*Task to carry out*
Could you count how many lines of the data include "size" and answer with the number only?

*Data for review*
---*---

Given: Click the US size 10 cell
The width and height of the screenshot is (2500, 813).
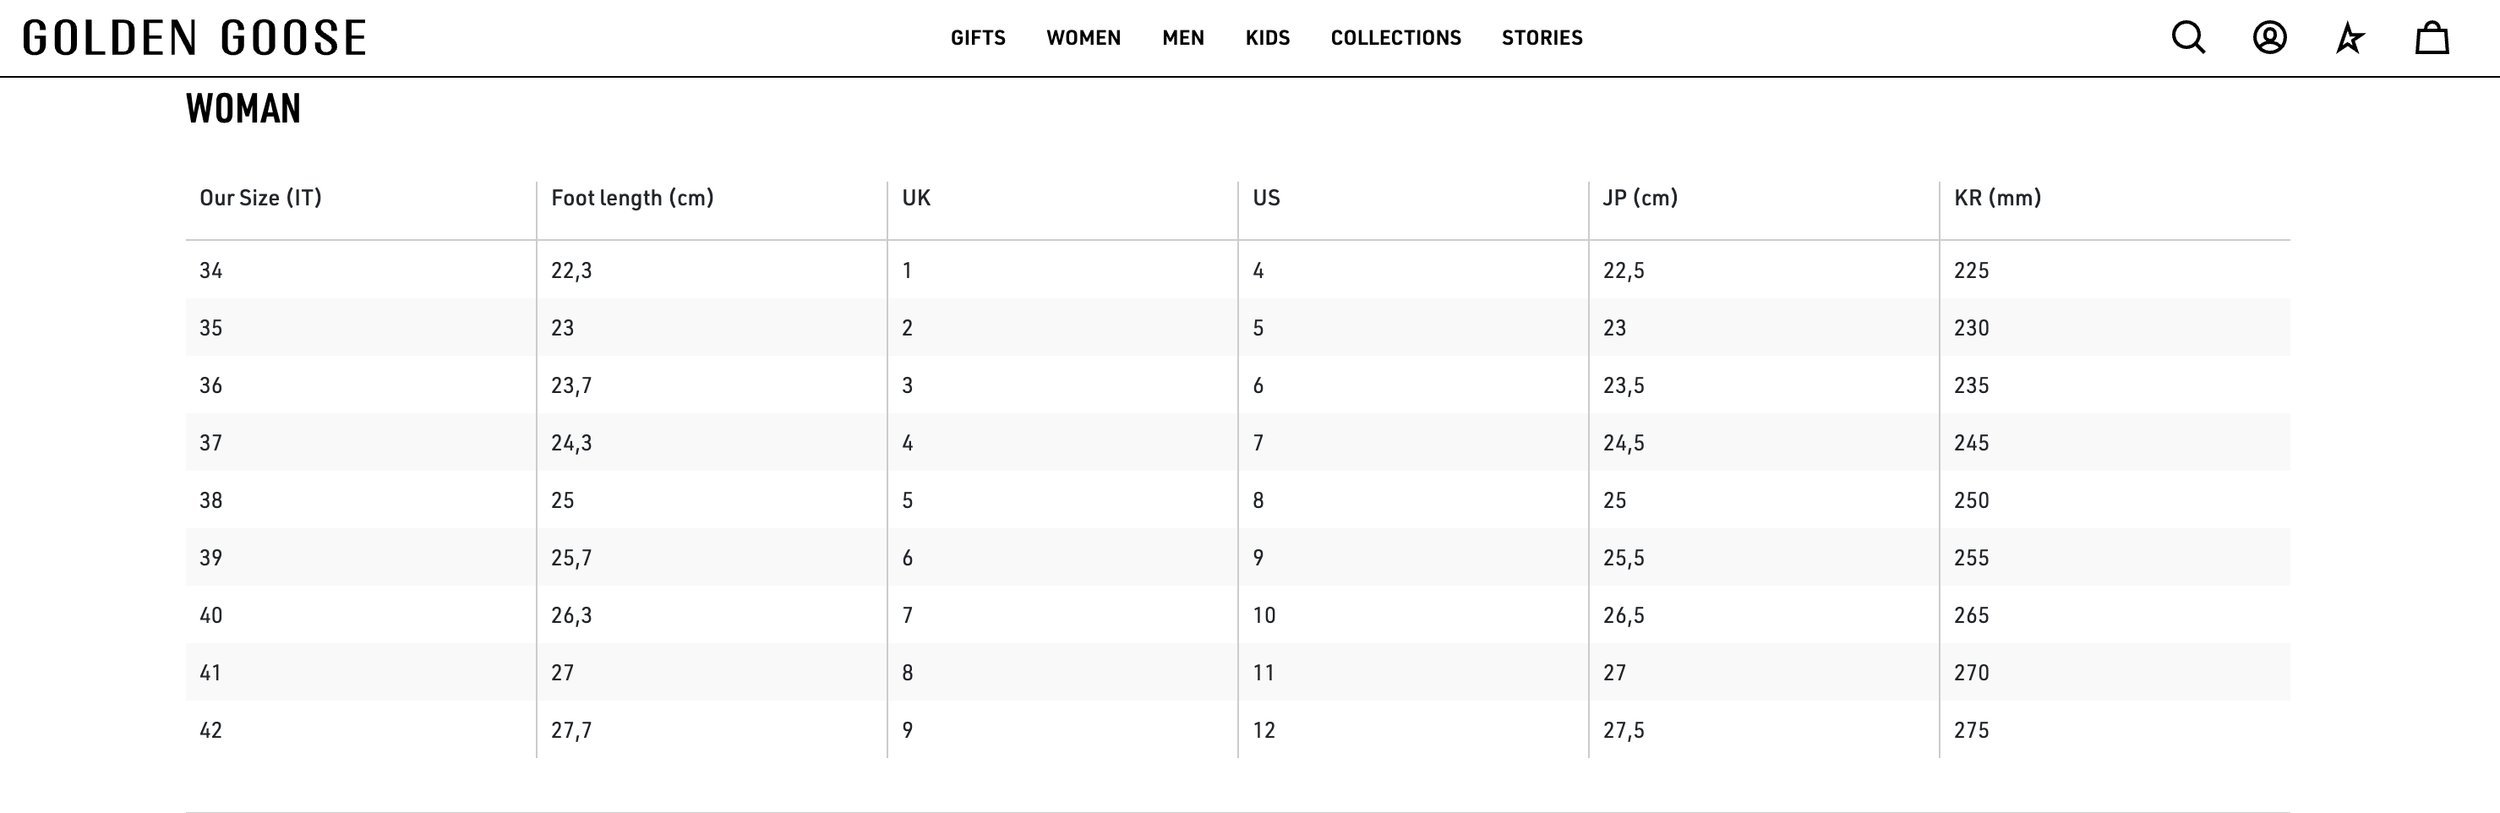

---*---

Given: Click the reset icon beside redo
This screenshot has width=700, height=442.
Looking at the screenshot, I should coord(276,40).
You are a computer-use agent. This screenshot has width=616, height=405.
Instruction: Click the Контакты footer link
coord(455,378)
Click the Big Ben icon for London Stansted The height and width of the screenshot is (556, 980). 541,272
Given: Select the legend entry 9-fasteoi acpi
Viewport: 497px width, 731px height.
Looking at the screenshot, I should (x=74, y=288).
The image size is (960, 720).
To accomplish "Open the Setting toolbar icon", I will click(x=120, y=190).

---*---

*Written solution*
2